[Saved entries]
· · · ·

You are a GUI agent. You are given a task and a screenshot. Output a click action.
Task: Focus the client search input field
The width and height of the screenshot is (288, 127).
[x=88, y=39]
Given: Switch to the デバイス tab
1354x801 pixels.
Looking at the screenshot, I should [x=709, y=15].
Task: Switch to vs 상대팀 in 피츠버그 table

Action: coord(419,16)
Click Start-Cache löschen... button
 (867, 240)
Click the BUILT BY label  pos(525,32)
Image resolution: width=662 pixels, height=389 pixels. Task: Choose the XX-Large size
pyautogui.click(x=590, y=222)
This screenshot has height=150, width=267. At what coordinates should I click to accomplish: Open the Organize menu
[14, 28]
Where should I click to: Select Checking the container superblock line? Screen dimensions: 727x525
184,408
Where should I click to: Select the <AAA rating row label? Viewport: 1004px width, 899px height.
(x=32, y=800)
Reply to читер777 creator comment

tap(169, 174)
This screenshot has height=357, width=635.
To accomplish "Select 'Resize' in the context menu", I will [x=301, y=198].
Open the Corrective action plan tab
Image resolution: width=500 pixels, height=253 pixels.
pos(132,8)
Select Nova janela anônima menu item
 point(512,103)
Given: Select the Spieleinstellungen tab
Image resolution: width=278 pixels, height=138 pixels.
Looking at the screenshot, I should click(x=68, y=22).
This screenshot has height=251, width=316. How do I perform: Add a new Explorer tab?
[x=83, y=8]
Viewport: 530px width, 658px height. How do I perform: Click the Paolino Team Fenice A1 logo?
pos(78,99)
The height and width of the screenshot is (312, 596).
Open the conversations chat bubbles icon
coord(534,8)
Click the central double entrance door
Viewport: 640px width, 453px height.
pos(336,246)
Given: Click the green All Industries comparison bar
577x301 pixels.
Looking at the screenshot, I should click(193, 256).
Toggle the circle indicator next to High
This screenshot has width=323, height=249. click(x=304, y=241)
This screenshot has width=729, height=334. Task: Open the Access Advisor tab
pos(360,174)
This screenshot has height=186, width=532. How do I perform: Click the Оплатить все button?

· · · ·

Each line shown above must be repeated exactly.

You are a GUI agent. You are given a task and a screenshot. Output a click action.
Task: Focus the client search input field
The width and height of the screenshot is (288, 127).
[x=88, y=39]
Given: Switch to the デバイス tab
1354x801 pixels.
Looking at the screenshot, I should [x=709, y=15].
Task: Switch to vs 상대팀 in 피츠버그 table

Action: coord(419,16)
Click Start-Cache löschen... button
 (867, 240)
Click the BUILT BY label  pos(525,32)
Image resolution: width=662 pixels, height=389 pixels. Task: Choose the XX-Large size
pyautogui.click(x=590, y=222)
This screenshot has height=150, width=267. At what coordinates should I click to accomplish: Open the Organize menu
[14, 28]
Where should I click to: Select Checking the container superblock line? Screen dimensions: 727x525
184,408
Where should I click to: Select the <AAA rating row label? Viewport: 1004px width, 899px height.
(x=32, y=800)
Reply to читер777 creator comment

tap(169, 174)
This screenshot has height=357, width=635.
To accomplish "Select 'Resize' in the context menu", I will [x=301, y=198].
Open the Corrective action plan tab
Image resolution: width=500 pixels, height=253 pixels.
pos(132,8)
Select Nova janela anônima menu item
 point(512,103)
Given: Select the Spieleinstellungen tab
Image resolution: width=278 pixels, height=138 pixels.
Looking at the screenshot, I should click(x=68, y=22).
This screenshot has height=251, width=316. How do I perform: Add a new Explorer tab?
[x=83, y=8]
Viewport: 530px width, 658px height. How do I perform: Click the Paolino Team Fenice A1 logo?
pos(78,99)
The height and width of the screenshot is (312, 596).
Open the conversations chat bubbles icon
coord(534,8)
Click the central double entrance door
Viewport: 640px width, 453px height.
pos(336,246)
Given: Click the green All Industries comparison bar
577x301 pixels.
Looking at the screenshot, I should click(193, 256).
Toggle the circle indicator next to High
This screenshot has width=323, height=249. click(x=304, y=241)
This screenshot has width=729, height=334. Task: Open the Access Advisor tab
pos(360,174)
This screenshot has height=186, width=532. How do I perform: Click the Оплатить все button?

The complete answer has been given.